Copy, without any change, the lines from the one that holds "Where should I click to: Uncheck" through the final line of the material below.
Information shown Block Start
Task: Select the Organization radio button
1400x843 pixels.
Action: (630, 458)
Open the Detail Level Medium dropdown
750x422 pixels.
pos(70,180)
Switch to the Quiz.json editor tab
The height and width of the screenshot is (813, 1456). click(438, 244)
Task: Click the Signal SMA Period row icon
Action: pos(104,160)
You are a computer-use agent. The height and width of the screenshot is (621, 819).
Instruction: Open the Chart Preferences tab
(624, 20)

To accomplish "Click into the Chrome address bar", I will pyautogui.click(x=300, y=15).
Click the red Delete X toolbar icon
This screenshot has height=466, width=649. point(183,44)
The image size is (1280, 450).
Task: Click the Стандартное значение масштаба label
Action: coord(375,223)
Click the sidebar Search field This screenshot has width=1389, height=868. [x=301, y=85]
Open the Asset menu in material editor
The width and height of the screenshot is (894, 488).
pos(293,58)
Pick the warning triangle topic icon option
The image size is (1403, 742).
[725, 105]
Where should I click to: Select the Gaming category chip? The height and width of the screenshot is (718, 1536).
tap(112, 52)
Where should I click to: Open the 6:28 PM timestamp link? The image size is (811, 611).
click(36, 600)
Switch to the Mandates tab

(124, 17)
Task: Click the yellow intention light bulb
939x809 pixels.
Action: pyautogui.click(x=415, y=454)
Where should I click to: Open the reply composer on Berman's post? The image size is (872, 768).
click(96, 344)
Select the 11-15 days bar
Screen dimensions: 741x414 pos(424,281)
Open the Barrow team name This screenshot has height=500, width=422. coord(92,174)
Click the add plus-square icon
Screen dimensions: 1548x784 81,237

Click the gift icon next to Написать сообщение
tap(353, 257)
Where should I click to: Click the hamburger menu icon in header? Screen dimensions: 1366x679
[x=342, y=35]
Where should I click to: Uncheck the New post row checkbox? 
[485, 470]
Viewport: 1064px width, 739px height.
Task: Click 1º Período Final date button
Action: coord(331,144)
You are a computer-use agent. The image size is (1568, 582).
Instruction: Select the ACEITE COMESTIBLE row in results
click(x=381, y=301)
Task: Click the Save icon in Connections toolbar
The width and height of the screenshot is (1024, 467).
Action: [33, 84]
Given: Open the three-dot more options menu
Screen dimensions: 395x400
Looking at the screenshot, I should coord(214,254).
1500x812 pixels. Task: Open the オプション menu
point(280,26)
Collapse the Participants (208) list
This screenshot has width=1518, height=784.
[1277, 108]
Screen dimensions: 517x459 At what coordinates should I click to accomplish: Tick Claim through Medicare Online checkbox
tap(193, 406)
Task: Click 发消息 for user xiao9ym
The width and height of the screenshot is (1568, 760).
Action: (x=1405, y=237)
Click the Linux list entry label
Information shown Block End
=== Solution for this task ===
Where should I click to: Uncheck the New post row checkbox? 
[485, 470]
Viewport: 1064px width, 739px height.
Task: Click 1º Período Final date button
Action: coord(331,144)
You are a computer-use agent. The image size is (1568, 582).
Instruction: Select the ACEITE COMESTIBLE row in results
click(x=381, y=301)
Task: Click the Save icon in Connections toolbar
The width and height of the screenshot is (1024, 467).
Action: [33, 84]
Given: Open the three-dot more options menu
Screen dimensions: 395x400
Looking at the screenshot, I should coord(214,254).
1500x812 pixels. Task: Open the オプション menu
point(280,26)
Collapse the Participants (208) list
This screenshot has width=1518, height=784.
[1277, 108]
Screen dimensions: 517x459 At what coordinates should I click to accomplish: Tick Claim through Medicare Online checkbox
tap(193, 406)
Task: Click 发消息 for user xiao9ym
The width and height of the screenshot is (1568, 760).
Action: (x=1405, y=237)
Click the Linux list entry label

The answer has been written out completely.